Review Article: Prevention, Diagnosis and Management of COVID-19 in the Inflammatory Bowel Disease Patient.
Aliment Pharmacol Ther. 2020 Apr 29;:
Authors: Al-Ani A, Prentice R, Rentsch C, Johnson D, Ardalan Z, Heerasing N, Garg M, Campbell S, Sasadeusz J, Macrae F, Ng SC, Rubin DT, Christensen B
BACKGROUND: The current COVID-19 pandemic, caused by SARS-CoV-2, has emerged as a public health emergency. All nations are seriously challenged as the virus spreads rapidly across the globe with no regard for borders. The primary management of inflammatory bowel disease (IBD) involves treating uncontrolled inflammation with most patients requiring immune based therapies. However, these therapies may weaken the immune system and potentially place IBD patients at increased risk of infections and infectious complications including those from COVID-19.

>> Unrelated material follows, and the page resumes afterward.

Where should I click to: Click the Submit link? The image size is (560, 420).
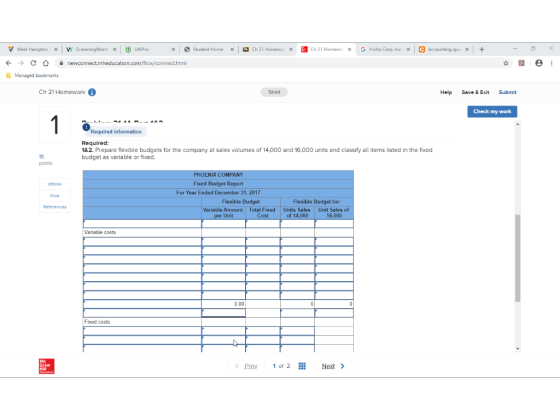coord(508,92)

AIM: To summarise the scale of the COVID-19 pandemic, review unique concerns regarding IBD management and infection risk during the pandemic and assess COVID-19 management options and drug interactions in the IBD population.
METHODS: A literature review on IBD, SARS-CoV-2 and COVID-19 was undertaken and relevant literature was summarized and critically examined.

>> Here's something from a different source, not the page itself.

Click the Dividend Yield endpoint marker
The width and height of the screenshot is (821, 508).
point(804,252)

RESULTS: IBD patients do not appear to be more susceptible to SARS-CoV-2 infection and there is no evidence of an association between IBD therapies and increased risk of COVID-19. IBD medication adherence should be encouraged to prevent disease flare but where possible high dose systemic corticosteroids should be avoided. Patients should exercise social distancing, optimise co-morbidities and be up to date with influenza and pneumococcal vaccine. If a patient develops COVID-19, immune suppressing medications should be withheld until infection resolution and if trial medications for COVID-19 are being considered, potential drug interactions should be checked.
CONCLUSION: IBD patient management presents a challenge in the current COVID-19 pandemic. The primary focus should remain on keeping bowel inflammation controlled and encouraging medication adherence.